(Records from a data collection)
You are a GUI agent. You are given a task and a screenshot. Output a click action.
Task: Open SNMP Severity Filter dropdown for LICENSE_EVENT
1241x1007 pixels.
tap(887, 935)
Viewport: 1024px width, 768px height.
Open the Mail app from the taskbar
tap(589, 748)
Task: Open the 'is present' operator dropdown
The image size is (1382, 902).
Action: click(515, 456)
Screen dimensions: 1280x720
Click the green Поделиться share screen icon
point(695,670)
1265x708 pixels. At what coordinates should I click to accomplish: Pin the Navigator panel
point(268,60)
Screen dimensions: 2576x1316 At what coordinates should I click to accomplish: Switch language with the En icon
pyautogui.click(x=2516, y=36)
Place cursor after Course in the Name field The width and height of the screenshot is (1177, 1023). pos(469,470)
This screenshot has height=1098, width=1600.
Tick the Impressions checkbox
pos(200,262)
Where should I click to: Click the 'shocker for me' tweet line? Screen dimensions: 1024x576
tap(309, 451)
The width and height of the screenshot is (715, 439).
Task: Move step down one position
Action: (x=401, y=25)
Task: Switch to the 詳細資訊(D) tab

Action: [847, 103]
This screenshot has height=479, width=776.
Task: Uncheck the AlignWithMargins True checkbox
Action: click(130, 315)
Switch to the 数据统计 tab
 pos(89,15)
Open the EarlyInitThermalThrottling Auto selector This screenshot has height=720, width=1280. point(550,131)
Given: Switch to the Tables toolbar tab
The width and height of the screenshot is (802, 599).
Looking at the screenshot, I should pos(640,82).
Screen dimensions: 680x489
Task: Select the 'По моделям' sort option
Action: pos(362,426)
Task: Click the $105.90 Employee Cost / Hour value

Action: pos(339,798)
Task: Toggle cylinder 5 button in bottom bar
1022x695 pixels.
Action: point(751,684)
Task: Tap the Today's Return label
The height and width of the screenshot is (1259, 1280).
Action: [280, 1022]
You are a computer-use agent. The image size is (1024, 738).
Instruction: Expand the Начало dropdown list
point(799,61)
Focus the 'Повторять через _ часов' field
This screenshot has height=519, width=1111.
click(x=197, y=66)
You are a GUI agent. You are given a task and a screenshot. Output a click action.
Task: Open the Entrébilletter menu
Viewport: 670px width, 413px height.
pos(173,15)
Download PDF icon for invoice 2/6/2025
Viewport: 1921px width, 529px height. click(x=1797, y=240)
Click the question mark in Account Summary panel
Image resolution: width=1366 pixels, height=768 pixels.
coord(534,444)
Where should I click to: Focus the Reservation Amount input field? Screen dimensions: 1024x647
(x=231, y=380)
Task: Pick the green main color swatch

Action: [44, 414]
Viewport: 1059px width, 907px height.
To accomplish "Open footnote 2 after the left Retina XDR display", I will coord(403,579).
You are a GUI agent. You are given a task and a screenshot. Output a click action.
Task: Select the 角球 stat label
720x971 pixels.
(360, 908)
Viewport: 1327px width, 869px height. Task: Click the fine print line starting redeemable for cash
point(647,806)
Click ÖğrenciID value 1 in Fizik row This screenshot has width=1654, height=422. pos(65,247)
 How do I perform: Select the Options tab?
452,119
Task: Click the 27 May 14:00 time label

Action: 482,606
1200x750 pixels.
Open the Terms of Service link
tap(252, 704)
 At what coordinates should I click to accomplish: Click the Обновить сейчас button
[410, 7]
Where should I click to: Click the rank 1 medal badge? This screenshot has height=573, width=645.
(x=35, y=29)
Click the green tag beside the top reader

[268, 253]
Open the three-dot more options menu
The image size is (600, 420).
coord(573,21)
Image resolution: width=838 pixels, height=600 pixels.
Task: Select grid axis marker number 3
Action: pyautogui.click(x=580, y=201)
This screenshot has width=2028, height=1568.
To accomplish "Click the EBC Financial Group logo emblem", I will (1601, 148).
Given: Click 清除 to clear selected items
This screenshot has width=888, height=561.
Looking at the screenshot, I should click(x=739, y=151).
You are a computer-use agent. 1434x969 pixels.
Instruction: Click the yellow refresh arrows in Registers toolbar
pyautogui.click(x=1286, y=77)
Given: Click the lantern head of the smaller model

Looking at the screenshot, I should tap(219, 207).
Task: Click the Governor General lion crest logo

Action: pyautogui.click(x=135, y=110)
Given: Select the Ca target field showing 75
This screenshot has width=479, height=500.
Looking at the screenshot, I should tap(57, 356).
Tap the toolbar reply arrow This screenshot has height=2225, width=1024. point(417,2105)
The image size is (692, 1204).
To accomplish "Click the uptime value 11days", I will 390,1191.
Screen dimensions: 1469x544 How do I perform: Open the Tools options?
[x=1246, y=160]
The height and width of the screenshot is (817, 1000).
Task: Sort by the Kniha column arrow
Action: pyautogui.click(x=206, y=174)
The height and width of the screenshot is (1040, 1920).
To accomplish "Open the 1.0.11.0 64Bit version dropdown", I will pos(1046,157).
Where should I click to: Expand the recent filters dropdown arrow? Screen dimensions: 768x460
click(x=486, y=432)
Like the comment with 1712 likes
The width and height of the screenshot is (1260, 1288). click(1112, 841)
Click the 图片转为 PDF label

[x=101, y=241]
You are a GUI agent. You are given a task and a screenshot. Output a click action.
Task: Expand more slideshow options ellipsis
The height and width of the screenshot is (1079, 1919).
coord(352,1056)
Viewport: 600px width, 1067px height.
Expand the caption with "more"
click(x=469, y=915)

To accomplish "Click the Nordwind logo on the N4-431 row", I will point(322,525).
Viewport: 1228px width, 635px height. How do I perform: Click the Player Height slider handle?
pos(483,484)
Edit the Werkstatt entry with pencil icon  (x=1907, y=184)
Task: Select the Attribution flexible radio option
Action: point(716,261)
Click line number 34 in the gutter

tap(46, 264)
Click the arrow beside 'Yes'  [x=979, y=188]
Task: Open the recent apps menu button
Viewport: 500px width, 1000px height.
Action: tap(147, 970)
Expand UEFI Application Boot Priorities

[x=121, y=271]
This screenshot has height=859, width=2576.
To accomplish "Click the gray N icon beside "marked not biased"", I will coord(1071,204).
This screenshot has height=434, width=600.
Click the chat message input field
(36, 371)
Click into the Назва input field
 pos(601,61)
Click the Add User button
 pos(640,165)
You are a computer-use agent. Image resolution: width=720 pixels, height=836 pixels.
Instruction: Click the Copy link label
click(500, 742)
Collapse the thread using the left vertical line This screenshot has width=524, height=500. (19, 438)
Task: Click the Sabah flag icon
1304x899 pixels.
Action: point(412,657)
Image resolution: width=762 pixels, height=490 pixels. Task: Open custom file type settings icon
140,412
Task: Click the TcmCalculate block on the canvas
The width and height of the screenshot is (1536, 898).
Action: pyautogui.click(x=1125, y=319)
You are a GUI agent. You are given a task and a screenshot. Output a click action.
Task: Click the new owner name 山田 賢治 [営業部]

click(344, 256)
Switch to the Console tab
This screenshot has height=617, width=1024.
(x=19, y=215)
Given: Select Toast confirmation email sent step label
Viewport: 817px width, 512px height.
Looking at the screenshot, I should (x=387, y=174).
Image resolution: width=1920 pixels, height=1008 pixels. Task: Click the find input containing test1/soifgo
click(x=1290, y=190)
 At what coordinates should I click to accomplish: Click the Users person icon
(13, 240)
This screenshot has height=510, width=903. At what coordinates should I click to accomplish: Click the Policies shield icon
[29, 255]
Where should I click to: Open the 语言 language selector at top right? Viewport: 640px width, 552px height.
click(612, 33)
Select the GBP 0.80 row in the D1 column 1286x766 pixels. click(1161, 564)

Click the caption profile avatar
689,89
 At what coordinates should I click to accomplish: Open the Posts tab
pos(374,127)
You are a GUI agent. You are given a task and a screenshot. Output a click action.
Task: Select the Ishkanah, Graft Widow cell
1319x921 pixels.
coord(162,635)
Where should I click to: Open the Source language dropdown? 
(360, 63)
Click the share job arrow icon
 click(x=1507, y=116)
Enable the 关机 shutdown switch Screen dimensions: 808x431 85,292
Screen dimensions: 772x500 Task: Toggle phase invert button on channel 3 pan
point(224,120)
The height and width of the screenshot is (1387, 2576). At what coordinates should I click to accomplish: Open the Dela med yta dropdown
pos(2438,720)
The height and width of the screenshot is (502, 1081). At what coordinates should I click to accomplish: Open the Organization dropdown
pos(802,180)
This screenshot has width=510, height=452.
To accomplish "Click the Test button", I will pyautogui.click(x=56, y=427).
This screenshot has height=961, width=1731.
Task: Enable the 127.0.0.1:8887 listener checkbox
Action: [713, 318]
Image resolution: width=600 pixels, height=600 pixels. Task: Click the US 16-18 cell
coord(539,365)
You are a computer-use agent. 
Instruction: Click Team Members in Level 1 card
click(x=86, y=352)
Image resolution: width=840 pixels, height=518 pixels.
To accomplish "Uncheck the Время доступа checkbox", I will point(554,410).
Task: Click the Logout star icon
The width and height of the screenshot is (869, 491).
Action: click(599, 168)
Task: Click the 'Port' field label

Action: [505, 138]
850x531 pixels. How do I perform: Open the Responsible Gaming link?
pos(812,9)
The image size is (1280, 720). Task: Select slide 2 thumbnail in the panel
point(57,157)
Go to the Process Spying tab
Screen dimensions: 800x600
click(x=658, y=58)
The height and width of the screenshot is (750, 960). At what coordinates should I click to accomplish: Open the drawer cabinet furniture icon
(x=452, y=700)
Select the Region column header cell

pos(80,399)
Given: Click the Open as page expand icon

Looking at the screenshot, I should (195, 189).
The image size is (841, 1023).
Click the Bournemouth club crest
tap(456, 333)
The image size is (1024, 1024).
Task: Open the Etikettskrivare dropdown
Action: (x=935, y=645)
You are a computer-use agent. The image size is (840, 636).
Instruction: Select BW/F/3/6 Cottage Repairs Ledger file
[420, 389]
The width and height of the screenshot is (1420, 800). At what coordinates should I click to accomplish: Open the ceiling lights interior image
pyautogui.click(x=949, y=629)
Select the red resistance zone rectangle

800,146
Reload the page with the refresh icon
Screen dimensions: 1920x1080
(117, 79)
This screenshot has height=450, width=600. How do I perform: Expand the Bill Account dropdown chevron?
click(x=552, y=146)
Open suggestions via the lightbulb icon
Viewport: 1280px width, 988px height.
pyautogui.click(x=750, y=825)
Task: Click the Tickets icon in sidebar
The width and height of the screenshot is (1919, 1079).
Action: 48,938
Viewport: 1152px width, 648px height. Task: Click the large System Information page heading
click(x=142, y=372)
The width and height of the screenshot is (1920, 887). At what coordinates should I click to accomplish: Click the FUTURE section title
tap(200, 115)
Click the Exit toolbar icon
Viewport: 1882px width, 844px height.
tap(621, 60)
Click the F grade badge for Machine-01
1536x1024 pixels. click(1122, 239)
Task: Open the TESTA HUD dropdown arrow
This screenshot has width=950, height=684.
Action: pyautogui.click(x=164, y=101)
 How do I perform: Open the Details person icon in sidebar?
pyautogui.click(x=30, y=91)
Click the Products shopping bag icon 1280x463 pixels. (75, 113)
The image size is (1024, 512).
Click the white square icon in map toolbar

◆ **What you will do**
Show every line above in which the word "left" is found.

◆ **Response area**
To accomplish "Open footnote 2 after the left Retina XDR display", I will coord(403,579).
Collapse the thread using the left vertical line This screenshot has width=524, height=500. (19, 438)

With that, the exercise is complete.